PSG Insure’s gross written premium amounted to R4bn, 6% higher than at the same time last year. Its 26% increase in recurring headline earnings was boosted by underwriting improvement initiatives, benefits from a more favourable claims environment, and an absence of catastrophic storms. The net underwriting margin of 15.2% is up significantly from 9.1%.
PSG Wealth’s recurring headline earnings increased by 15% to R406.96m. PSG Asset Management’s recurring headline earnings was 25% higher at R197.27m. The group reported over R10bn of positive net flows during the period, a trend that was continuing, said Smith. The group had benefited from “good organic growth” and market share gains throughout the period, he said.
Compared to the prior comparable period, technology and infrastructure spending increased by 15%, while fixed remuneration costs grew by 5%. Investment in staff was boosted by 73 newly qualified graduates who joined during the period, said Smith.
In July, Global Credit Rating Company upgraded PSG Financial Services’ long and short-term credit ratings to AA-(ZA) from A+(ZA) and to A1+(ZA) from A1(ZA), respectively, with a Stable Outlook. This marked the fifth ratings upgrade in the past decade, said Smith.
“These upgrades are a clear endorsement of our financial strength, liquidity, and prudent capital management. They reflect the resilience of our progressive business model,” said Gouws.

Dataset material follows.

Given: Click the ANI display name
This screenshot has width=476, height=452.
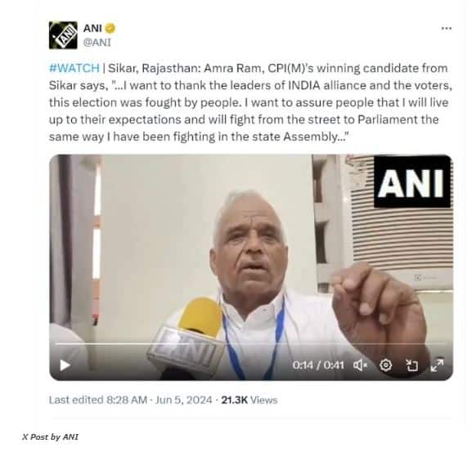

“The results underline our disciplined approach to capital allocation, ensuring we balance caution with delivering attractive, risk-adjusted returns for our shareholders,” said Gouws. The dividend policy targets a payout of 40% to 60% of full-year recurring headline earnings.
Gouws said the group believed in the potential of the country and in the importance of well-functioning capital markets as a driver of sustainable growth.
As an example of playing an active role in driving progress, Gouws cites PSG’s Think Big SA competition, run in collaboration with Economic Research South Africa (ERSA), which continues to stimulate debate among South Africans and encourages ideas to unlock economic growth.
The winning paper of this year’s competition, titled "Move, Multiply, Matter: Unlocking the Potential of South Africa’s Capital Market" by Jeanette Safi, was recently announced.
“The competition offers the winner the opportunity to have their paper published by ERSA, as well as contributing to the debate on public policy,” said Gouws.
After a decade of subdued growth, Gouws said there were signs of cautious optimism in the local economy.
Reform momentum was visible even though energy constraints, logistics bottlenecks, and high unemployment continue to weigh heavily. Global uncertainty added to the challenge. The Government of National Unity and growing private-sector collaboration provided a foundation for hope, but bold reforms and effective execution are still required for sustainable progress, he said.